The Rumie Initiative
- Founded: 2013; 13 years ago
- Founder: Tariq Fancy
- Type: Non-Profit
- Location: Toronto, Ontario, Canada;
- Region served: 20+ Countries worldwide
- Product: Rumie Tablet, LearnCloud
- Key people: Tariq Fancy
- Website: about.rumie.org

= The Rumie Initiative =

The Rumie Initiative (Rumie) is a non-profit based in Toronto, Ontario, Canada. The organization develops and delivers low-cost technology that enables the distribution of digital learning resources to communities with limited Internet access.

== History ==
The Rumie Initiative was founded by Tariq Fancy in 2013 to educate children in underserved communities around the world using affordable technology.
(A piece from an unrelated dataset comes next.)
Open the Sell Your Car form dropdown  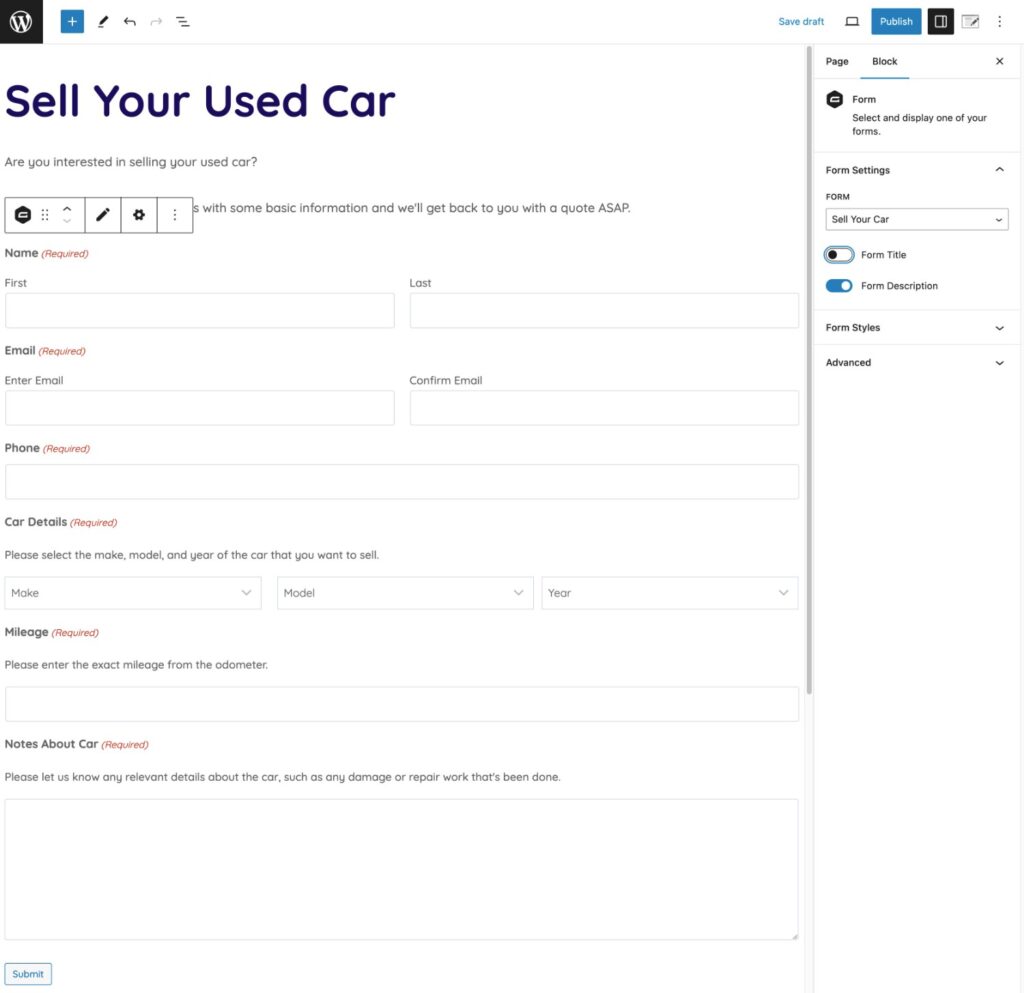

Rumie's products are deployed in more than 20 countries worldwide. The organization received popular attention during the 2014 Ebola Crisis, when it partnered with the Liberian NGO Camp for Peace to deploy Rumie tablets as part of a rehabilitation program for child soldiers. As a result of the Ebola epidemic, however, schools across the country were shuttered, and Rumie's tablets quickly became a resource for children to continue their education from home.
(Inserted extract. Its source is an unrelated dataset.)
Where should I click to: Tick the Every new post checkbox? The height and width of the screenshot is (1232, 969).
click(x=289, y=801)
In 2015, Rumie began deploying its technology to assist children affected by the Syrian refugee crisis. At the time, a primary challenge was the deficit of free digital learning content for Syrian students. In response to this issue, Rumie announced during a 2015 presentation at Y-Combinator that it was opening the LearnCloud—a portal for free-license learning content, allowing users to find, share, and rate free digital educational resources.

In 2020, Rumie pivoted more strongly into microlearning around the start of the COVID-19 pandemic, building and publishing its library of short, practical “Bytes” lessons. Launching GSMA funded eLearning programs in Afghanistan and Pakistan Rumie provided multi language localized content in Persian, Dari, and Pashto. Working with LEARN Afghanistan led by Pashtana Durrani, Roshan Telcoms for distribution, and local organization. By August 2022, Rumie reported that since launching its microlesson (“Byte”) library at the start of the pandemic, it had reached over 1 million learners globally.

== Funding ==
Tariq Fancy, a former investment banker and private equity investor, founded Rumie with his personal savings, committing to work without salary until the organization became financially sustainable. In early 2014, Rumie raised $1 million in philanthropic donations from outside backers, including Ed Clark, the retired CEO of TD Bank, Rob McEwen, the chairman and CEO of McEwen Mining Inc., and Mark Wiseman, then the CEO of the Canadian Pension Plan Investment Board. Rumie has subsequently raised funding from large institutional backers, including Google and Scotiabank.

== Recognition ==
The Rumie Initiative has received widespread coverage in the mainstream media, including CNBC, The Toronto Star, CBC, Quartz, Forbes, and Mashable. Harvard Business School and INSEAD have both published case studies or profiles on the organization's mission and progress.

During its existence, the organization has also garnered numerous awards. In 2014, Rumie was named the "Best Social Startup" by Global Entrepreneurship Week. In 2015, the organization graduated from the Y-Combinator Imagine K-12 accelerator. In 2016, the US Library of Congress awarded Rumie a prize for literacy promotion. In 2017, Rumie won the Google.org Impact Challenge.